Je fus tirée de mes réflexions par un coup ténu tapé à mon carreau. Je redressai la tête, et mon cœur bondit dans ma poitrine. Edward. Son visage flottait dans la nuit, avec netteté. Il était assis sur le bord de ma fenêtre et attendait sagement que je lui ouvre. Je sautai en bas du lit, puis, en deux pas, je fus à la fenêtre. Je l'ouvris. Le vent glacial me fit frissonner. Edward me dédia le sourire en coin auquel je ne résistais pas. Je me hissai sur la pointe des pieds, pour poser un baiser sur ses lèvres. Son contact glacial réveilla en moi mon désir, celui dont j'aimais la sensation. J'enroulai mes bras autour de sa nuque, agrippant ses mèches cuivrées. Il m'embrassait avec passion, sa langue glacée dessinant ma bouche, ma lèvre inférieure. J'entrouvris légèrement les lèvres. Il grogna, avant de me repousser -gentiment-. Je baissai les yeux, frustrée, le cœur battant encore à tout rompre. Il caressa doucement ma joue. Je me raidis à son contact, et je me contentai juste de refermer la fenêtre derrière lui, car j'étais en train de cailler. Edward m'étudia un long moment. Je décidai de rester à une distance raisonnable de lui. C'est-à-dire, une distance qui ne me ferait pas perdre la boule. Le silence s'installa entre nous, frigorifiant. Je me mordillai la lèvre inférieure. En un instant, Edward fut à côté de moi. Il posa sa main fraîche dans le bas de mon dos, alors qu'il m'attirait tout contre lui. Vaincue, j'enfouis la tête dans son torse, frustrée de ne pas pouvoir voir ce que ses vêtements laissaient suggérer. J'étais ravie de le retrouver néanmoins, il m'avait manqué. Je levai mes yeux vers son visage marmoréen. Je reculai instinctivement en voyant ses prunelles d'un noir d'encre. Des cernes profonds marquaient son visage si parfait. J'eus le cœur serré pour lui. Etre en ma présence devait être une véritable torture pour lui. Je caressai doucement sa joue, puis ses lèvres. Doigts qui se firent automatiquement embrasser. Je baissai le regard.

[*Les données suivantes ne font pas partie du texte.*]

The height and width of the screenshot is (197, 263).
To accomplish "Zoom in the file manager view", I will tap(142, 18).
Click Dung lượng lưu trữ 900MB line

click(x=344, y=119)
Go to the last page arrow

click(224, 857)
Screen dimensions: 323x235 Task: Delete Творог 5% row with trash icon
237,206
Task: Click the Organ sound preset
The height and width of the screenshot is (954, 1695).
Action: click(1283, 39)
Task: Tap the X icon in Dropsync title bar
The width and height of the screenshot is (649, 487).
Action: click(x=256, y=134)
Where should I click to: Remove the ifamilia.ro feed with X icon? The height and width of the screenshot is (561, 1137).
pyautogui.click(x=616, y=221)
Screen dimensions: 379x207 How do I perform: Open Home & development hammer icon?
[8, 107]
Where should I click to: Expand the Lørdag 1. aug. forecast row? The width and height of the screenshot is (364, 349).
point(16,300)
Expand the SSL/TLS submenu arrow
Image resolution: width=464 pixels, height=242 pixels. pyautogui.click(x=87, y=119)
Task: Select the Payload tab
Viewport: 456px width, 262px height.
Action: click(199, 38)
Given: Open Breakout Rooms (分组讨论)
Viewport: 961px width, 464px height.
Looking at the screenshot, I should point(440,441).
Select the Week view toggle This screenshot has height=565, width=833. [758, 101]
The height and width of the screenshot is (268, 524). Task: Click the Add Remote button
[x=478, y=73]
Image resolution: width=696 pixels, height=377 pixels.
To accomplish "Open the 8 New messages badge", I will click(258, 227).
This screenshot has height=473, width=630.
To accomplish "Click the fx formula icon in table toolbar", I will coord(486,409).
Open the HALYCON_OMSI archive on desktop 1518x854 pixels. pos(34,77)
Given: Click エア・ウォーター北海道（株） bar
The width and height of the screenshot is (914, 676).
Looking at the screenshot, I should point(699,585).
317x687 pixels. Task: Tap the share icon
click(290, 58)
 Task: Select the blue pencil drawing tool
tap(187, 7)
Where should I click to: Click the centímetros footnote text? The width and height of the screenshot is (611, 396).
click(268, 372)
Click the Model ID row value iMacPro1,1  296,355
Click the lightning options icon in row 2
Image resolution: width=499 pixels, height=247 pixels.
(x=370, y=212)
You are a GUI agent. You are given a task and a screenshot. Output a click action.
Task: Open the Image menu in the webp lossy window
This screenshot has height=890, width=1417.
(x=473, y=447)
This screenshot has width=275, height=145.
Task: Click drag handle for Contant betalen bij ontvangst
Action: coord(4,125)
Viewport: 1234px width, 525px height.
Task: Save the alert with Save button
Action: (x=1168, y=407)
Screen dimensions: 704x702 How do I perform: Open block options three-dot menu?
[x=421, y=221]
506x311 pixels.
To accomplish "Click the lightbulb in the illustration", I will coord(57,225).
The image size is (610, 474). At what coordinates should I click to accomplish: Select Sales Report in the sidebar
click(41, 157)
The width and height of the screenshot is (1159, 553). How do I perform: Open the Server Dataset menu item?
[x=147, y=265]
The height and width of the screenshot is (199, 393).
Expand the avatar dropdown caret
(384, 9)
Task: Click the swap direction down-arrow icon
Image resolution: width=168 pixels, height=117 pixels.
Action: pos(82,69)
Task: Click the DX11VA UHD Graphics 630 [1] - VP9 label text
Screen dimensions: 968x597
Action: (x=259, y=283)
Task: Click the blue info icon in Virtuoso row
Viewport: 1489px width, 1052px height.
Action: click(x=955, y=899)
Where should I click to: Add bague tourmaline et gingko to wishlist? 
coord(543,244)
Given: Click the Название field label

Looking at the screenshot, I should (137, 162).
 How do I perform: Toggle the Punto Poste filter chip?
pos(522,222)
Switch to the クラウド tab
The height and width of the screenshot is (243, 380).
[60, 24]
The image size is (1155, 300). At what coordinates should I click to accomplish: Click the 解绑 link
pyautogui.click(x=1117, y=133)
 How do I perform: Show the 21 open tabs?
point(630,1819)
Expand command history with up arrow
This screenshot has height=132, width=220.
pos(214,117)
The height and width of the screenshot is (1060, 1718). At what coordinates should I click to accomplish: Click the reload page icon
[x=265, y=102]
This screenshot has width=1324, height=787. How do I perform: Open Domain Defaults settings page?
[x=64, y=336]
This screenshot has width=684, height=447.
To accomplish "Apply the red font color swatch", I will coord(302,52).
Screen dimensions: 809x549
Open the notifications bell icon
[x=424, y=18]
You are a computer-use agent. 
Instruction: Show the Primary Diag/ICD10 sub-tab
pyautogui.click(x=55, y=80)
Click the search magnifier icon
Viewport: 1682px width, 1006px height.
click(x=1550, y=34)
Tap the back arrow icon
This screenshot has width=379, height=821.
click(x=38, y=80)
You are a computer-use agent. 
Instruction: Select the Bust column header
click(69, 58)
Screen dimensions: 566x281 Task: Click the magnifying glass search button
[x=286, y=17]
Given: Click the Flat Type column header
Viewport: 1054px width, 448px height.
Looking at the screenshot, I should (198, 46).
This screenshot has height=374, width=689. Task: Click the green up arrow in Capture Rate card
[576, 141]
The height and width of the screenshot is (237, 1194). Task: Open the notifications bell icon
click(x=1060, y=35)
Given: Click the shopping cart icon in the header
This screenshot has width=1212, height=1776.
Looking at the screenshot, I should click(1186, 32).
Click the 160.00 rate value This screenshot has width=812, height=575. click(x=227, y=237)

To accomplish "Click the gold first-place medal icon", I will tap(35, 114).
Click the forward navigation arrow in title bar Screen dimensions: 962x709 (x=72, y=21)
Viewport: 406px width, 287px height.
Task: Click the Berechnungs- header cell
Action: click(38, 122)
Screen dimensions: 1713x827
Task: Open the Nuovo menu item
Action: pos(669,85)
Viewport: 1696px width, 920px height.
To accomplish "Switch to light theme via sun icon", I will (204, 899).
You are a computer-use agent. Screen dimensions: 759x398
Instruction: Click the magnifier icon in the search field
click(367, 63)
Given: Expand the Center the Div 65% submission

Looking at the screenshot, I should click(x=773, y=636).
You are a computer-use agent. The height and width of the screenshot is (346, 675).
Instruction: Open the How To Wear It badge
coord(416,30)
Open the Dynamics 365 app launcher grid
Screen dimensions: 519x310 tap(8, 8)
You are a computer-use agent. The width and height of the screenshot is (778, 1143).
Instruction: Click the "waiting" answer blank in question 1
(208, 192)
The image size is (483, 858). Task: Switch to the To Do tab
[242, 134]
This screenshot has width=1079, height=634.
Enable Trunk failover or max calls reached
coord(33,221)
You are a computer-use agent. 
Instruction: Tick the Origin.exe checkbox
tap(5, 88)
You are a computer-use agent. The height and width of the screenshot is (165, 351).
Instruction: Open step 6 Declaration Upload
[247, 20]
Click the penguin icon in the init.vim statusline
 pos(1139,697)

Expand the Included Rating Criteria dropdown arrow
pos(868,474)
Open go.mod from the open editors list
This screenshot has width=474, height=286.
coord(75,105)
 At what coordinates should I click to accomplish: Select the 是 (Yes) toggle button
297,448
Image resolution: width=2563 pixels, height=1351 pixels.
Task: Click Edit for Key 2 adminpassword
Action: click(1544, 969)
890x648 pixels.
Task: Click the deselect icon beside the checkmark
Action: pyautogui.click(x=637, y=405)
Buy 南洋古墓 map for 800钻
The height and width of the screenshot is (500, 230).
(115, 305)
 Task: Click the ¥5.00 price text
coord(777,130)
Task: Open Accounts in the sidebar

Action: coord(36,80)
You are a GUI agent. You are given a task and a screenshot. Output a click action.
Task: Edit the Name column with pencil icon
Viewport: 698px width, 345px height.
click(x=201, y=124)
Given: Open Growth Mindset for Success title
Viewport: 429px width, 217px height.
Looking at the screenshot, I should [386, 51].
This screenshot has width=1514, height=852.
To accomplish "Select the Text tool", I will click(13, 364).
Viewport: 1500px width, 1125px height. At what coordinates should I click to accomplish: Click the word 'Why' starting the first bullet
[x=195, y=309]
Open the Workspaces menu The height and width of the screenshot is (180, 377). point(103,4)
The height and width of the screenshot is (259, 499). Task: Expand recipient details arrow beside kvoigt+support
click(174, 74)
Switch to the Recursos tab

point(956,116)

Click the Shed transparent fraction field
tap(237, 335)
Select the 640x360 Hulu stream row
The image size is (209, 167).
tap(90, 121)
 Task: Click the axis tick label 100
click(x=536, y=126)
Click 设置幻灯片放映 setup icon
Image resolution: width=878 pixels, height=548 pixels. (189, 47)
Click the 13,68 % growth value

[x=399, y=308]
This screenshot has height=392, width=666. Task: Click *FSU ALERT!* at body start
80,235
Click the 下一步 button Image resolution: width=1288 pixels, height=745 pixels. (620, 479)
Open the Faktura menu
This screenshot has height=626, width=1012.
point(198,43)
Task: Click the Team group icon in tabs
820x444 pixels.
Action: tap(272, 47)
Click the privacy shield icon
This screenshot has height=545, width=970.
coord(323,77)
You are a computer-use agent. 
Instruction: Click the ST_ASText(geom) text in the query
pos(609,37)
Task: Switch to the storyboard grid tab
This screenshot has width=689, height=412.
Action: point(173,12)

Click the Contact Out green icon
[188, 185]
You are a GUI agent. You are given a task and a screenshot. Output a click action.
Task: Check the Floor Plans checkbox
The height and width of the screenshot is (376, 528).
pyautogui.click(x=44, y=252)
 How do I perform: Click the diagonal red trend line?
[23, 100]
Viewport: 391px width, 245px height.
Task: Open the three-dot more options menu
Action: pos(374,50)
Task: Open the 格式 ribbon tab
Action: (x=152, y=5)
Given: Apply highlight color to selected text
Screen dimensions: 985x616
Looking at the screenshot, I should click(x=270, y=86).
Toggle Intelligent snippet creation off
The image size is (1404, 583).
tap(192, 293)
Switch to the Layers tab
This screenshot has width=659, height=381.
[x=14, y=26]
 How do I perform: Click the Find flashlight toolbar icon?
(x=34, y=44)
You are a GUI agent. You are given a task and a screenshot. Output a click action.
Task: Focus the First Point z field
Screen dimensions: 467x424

« -Tu as soif? Demandais-je, la bouche sèche.
-Non, chuchota-t-il, ça va.
-Tes yeux…soufflais-je.
-Je maîtrise, Bella. Répéta-t-il, plus sèchement. »
J'hochai la tête en silence. Il prit doucement mon menton entre ses doigts froids. Je levai mes yeux marron vers ses yeux dorés à lui. Je me mordillai la lèvre inférieure, gênée. Doucement, Edward baissa ses mains dans mon dos, et agrippa ma taille avec fermeté. Le frôlement entre nos deux corps me troubla, et je m'efforçais de penser à autre chose. Il se pencha légèrement, pour m'offrir ses lèvres. Notre baiser devint de plus en plus passionné, je sentais ses maigres tentatives pour approfondir notre baiser, mais il se retenait tout le temps, pour que je me tienne éloignée de ses dents venimeuses et tranchantes comme des lames de rasoir. Sa langue caressait doucement ma bouche, en traçait le contour, les pleins et les déliés. Des fois, c'était ma langue qui caressait sa bouche, et je mordillais également sa lèvre inférieure. J'entendais ses faibles soupirs, lorsque je lui faisais tout cela. Doucement, mes mains passèrent sous son t-shirt…
BANG!
Un coup sourd à la porte de ma chambre m'extirpa de ma rêverie qui, j'avoue, commençait à être intéressante. Je me redressai, m'apercevant que j'étais dans ma chambre, la joue posée contre le sol. J'avais les joues chiffonnées, comme après une bonne crise de larmes. Ebahie, je levai la tête vers la porte, reprenant contact avec la réalité. Je m'agenouillai, avant de passer une main dans mes cheveux, méditant distraitement sur mon rêve. Edward y était apparu, dans le rôle de l'amant. Et j'imaginais…Des choses. Je me rappelais bien de ses yeux sombres, de ses cernes, de la splendeur marmoréenne de ses traits. Il n'était pas humain, dans mon rêve. Mon regard se posa sur un bouquin posé au sol, au pied de ma table de nuit. Je rampai jusqu'à lui, et je m'en saisis. Entretien avec un vampire. Voilà, le rêve avait juste été un mix de ma rencontre avec Edward, et mon livre de chevet, comme ça arrivait souvent. Je le refermai, alors qu'un autre BANG se fit entendre. Je fronçai les sourcils, avant de me relever et de me traîner jusqu'à la porte. Je posai la main sur la poignée, et, doucement, je la tournai. Dans un état de semi-torpeur, j'ouvris la porte, et je vis ma mère. Renée. Tout à coup, les images des dernières heures me revinrent. Renée, dans le canapé, avec cet homme que je n'avais jamais vue. L'image allait encore me harceler pendant un moment, je le savais. Je me mordillai la lèvre inférieure, avant de refermer la porte sur elle, m'adossant au battant. Je ne voulais pas lui ouvrir. Elle m'avait trahie.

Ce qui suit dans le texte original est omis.